ZAKARIA: Let me ask you about a subject you spent many, many years, if not decades on, Arab-Israeli issue. We could do this for a half hour, but let me ask you something very simple. The Israeli position currently is that it is -- they cannot negotiate with a combined Palestinian delegation, because one part of that delegation, Hamas, is dedicated to their destruction, refuses to recognize them. Is that a legitimate argument?
MOUSSA: No. Because they stated before that they cannot negotiate with Abbas because he represents only part of the Palestinians. Now after the conciliation, they cannot negotiate with them because part of them is, as they say, a terrorist organization.
If we -- if they create a third position, you will find the same answer, no, we cannot negotiate with them until they do this or that. No. This is not serious. I believe that the Israeli government, Prime Minister Netanyahu, will have to take into consideration that the Arab world is changing, the order, as they used to coexist with for the last several decades or several years, will be no longer there. They have to seize this opportunity.
ZAKARIA: If you became president of Egypt, would you press for an adoption of the Arab League position which is, broadly speaking, I will characterize as that the Arabs will recognize Israel and end the state of war if there is a Palestinian state roughly on the '67 borders with adjustments as the Palestinians would agree with?
MOUSSA: My position today and tomorrow, and as president, if I am elected president, will be based on the Arab Initiative of which Egypt is party. The Arab Initiative puts the whole thing in a very clear equation, that we are ready to implement our part of the deal. We invite you to implement your part of the deal.
And if this happens, then not only normalization, but for recognition, and not only by the five or six countries around Israel, but by all the Arab countries. This is an offer that the Israelis never took seriously or even considered. Now is the time for them to consider.
ZAKARIA: Amr Moussa, a pleasure to have you.
MOUSSA: Thank you, thank you very much, Fareed.
ZAKARIA: And we will be back.
ZAKARIA: Our GPS challenge question is: What year was this great city of Cairo founded? And by the way, it is a great city. Was it 969 B.C.? 96 B.C.? 96 A.D.? Or 969 A.D.? Keep watching to find out the correct answer. You can go to our Web site cnn.com/gps for more questions and answers. While you're there make sure you check out our blog, "Global Public Square." This week we have great reads on Egypt, on the Arab spring and much more.
My "Book of the Week" was published three years ago, but in a strikingly prescient way, foretold the January revolution here. It's called "Inside Egypt: The Land of the Pharaohs on the Brink of a Revolution." It was written by John R. Bradley, who also wrote a book about Saudi Arabia. The book was banned by the Mubarak regime. Do you need to know more? If you want to understand how Egypt got to this crossroads, read the book.

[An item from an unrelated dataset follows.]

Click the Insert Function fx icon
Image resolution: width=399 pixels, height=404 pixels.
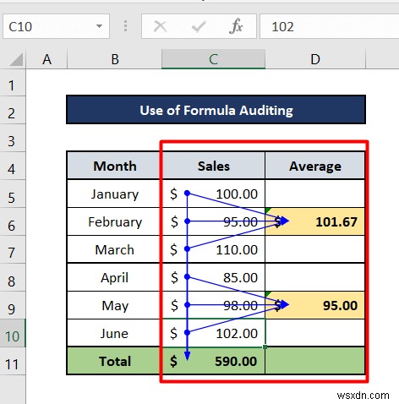(x=236, y=26)
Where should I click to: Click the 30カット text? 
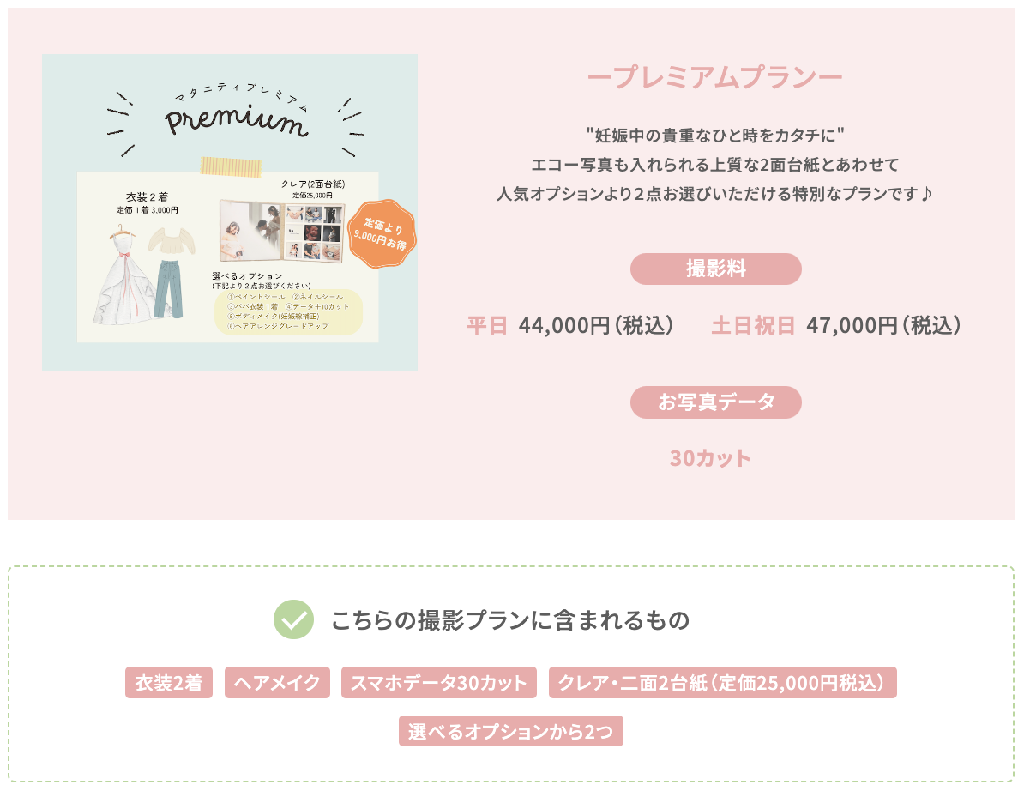coord(710,458)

Now for the "Last Look." After 30 years in power, Hosni Mubarak's face and name were ubiquitous in Egypt. You practically couldn't turn a corner without seeing a portrait of Mubarak or finding yourself on a Mubarak street. There are said to have been almost 10,000 entities in the country, schools, medical centers, villages, farms, buildings, all named after Mubarak.

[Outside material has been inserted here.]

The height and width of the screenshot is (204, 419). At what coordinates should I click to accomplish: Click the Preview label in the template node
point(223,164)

But many Egyptians hope that they have had their last look at the former dictator and his name. So it is all coming down. This was the president watching over parliament. This is the Mubarak-free parliament today. And this used to be the Mubarak subway station. Look what we found when we went there this week. It has now been named Martyr Station. And this spring cleaning extends to the entire family. Mrs. Mubarak's name has been scrubbed from this hospital that used to honor her.

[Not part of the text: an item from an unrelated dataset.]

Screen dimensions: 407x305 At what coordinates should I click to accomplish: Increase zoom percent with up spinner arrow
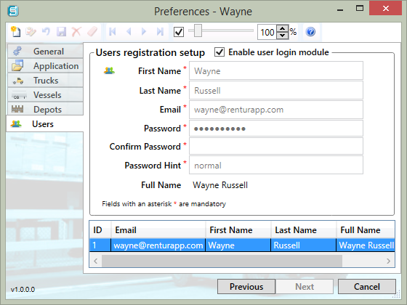click(283, 28)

But cleaning up 30 years of history isn't easy or quick. We found this sign just down the road, that they seemingly forget to remove. It says "Suzanne Mubarak Hospital, 200 meters."
The correct answer to our GPS challenge question is D, the fortified city from which Cairo descends was built in 969 A.D. But the area, of course, has been an important center of civilization and of Egypt for thousands of years since before the days of King Tut.